Valerie
Solanas was best known as the woman who shot Andy Warhol in 1968. In fact,
there was a film made in 1996 starring Lili Taylor titled I Shot Andy Warhol about that very incident. In her biography Valerie Solanas: The Defiant Life of the Woman Who Wrote Scum (And Shot Andy Warhol),
Breanne Fahs attempts to tell Solanas’ whole life story.
Despite
being abused during her childhood and giving birth to a son in her teens (who
was later taken away from her), Solanas still managed to graduate from the
University of Maryland at College Park with a degree in psychology. She wrote
for her college paper and after college began writing her best know work, the SCUM Manifesto. Valerie began the
manifesto with the following: “Life in
this society being, at best, an utter bore and no aspect of society being at
all relevant to women, there remains to civic-minded, responsible,
thrill-seeking females only to overthrow the government, eliminate the money
system, institute complete automation, and destroy the male sex.” This obviously
wasn’t what you would find in Reader’s Digest
back then. Solanas also wrote a bizarre
play around the same time as her SCUM
Manifesto. These two writings were at the center of feuds she had later on
with Warhol and the publisher of Olympia Press, and there are those who have
wondered if the shooting of Warhol was Solanas’ way of putting ideas from the SCUM Manifesto into action.
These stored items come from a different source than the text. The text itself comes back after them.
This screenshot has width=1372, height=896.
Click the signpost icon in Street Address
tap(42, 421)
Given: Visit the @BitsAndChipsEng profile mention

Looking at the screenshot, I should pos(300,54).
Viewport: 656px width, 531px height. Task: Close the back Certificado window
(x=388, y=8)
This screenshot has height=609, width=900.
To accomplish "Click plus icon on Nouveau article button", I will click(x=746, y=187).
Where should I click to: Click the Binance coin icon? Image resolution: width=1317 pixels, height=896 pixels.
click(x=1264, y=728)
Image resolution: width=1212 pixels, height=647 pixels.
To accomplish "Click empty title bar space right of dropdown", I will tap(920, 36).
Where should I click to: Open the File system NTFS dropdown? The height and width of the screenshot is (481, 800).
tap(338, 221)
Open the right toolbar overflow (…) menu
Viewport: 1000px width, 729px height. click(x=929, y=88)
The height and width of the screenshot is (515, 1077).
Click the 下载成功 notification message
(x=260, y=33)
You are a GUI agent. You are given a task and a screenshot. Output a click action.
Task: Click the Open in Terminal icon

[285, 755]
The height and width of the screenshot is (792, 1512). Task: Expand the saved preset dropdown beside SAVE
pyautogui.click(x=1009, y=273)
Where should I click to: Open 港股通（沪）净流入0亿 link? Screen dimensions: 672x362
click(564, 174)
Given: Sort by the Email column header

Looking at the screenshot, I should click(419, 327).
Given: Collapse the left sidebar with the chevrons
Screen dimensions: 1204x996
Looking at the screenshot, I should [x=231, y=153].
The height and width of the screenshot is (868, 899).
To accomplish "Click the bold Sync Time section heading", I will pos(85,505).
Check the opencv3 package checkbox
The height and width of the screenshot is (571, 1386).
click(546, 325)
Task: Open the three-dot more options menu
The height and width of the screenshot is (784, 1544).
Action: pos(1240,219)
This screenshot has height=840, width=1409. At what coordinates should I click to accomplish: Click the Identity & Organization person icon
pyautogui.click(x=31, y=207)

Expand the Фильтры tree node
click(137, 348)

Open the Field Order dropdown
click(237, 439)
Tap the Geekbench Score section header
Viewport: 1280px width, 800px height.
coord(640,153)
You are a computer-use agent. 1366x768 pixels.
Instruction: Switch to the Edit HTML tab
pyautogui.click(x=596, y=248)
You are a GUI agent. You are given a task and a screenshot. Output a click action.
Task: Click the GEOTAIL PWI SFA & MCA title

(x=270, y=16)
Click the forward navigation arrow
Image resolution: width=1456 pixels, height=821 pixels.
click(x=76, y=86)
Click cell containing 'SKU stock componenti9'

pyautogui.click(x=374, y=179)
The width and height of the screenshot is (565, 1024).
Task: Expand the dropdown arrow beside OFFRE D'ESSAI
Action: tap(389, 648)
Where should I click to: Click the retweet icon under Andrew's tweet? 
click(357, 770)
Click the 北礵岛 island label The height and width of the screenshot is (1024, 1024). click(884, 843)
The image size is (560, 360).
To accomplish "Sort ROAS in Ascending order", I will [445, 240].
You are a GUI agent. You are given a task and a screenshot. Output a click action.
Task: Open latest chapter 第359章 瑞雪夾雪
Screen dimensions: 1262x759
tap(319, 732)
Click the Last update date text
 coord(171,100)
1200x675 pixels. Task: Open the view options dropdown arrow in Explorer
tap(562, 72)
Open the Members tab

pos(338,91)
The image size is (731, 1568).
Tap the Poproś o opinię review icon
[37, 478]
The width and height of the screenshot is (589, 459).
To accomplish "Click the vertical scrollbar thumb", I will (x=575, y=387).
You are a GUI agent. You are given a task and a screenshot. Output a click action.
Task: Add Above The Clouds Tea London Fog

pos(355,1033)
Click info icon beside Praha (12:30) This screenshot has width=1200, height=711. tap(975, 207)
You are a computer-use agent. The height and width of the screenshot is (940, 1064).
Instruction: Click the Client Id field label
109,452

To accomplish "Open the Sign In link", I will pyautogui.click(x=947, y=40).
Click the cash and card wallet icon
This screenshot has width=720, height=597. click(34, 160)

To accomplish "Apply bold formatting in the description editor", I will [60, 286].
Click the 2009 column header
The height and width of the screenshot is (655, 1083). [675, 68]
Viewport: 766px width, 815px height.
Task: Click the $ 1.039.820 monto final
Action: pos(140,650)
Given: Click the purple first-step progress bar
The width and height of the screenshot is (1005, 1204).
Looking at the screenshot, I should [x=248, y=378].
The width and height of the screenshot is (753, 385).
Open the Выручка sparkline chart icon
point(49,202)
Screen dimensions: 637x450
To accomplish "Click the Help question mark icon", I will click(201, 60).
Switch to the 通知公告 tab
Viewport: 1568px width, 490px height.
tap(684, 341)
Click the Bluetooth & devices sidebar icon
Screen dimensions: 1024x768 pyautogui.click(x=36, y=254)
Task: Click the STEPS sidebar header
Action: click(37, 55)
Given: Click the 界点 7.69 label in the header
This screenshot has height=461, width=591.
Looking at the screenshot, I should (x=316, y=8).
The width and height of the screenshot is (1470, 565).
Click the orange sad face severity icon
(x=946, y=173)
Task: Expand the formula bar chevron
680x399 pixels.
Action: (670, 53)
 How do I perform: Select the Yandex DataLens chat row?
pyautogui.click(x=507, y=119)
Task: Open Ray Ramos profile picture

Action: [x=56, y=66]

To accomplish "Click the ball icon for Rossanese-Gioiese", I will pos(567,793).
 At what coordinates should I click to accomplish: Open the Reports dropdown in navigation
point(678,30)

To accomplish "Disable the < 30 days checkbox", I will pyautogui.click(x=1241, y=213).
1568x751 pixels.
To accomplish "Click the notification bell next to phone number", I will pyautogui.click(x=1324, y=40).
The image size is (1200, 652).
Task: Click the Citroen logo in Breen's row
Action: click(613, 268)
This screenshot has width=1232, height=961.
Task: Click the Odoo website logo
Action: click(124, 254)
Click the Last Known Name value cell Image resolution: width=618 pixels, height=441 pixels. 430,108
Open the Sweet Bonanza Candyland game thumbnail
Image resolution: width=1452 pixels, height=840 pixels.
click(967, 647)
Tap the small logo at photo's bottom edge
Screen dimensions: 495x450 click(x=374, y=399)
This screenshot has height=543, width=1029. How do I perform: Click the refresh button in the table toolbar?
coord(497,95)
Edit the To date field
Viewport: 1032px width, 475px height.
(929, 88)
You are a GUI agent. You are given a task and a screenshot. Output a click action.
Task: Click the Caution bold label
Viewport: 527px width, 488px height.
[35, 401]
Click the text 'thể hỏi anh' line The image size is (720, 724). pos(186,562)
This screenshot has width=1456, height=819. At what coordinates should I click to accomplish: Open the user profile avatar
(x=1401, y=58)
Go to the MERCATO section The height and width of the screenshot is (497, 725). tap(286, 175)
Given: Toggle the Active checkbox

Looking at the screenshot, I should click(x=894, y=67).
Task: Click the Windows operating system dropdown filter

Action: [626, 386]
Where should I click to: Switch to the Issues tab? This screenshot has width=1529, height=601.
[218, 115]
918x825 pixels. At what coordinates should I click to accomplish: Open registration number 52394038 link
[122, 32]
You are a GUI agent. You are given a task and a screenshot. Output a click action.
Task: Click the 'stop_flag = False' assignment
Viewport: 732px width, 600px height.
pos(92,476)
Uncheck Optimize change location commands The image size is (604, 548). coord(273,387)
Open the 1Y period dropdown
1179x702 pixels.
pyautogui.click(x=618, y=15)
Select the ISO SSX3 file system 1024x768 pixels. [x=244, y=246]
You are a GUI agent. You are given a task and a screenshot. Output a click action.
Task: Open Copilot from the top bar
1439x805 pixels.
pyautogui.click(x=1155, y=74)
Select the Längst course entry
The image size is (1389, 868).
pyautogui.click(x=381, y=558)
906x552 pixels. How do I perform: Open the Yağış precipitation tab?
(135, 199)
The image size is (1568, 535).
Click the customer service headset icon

Solanas was
declared insane when she shot Warhol and was eventually released after stays at
several mental health facilities. She suffered from varying degrees of schizophrenia
for large portions of her life and her mental health seemed to deteriorate to
an even greater degree during the seventies.
Fahs’
biography has some shortcomings, mainly a complete lack of information about
various periods in Solanas’ life. These gaps are due to Solanas’ vagabond
lifestyle (she spent many years semi or completely homeless) and her mother’s
attempt to protect the family’s name. (Her mother burnt a box of Valerie’s
things shortly after Valerie’s death.) Between her time at Maryland and when she
shot Warho,l Valerie’s relatives believed she was attending graduate school
somewhere. However, no documents have ever been found showing where she was
enrolled. The holes in her life story result in Valerie Solanas focusing mostly on the time right before and right
after the shooting. Fahs biography is a look at someone who truly spent much of
her life far outside of mainstream culture. It is also an intriguing if
ultimately saddening look at the thin line between revolutionary brilliance and
madness.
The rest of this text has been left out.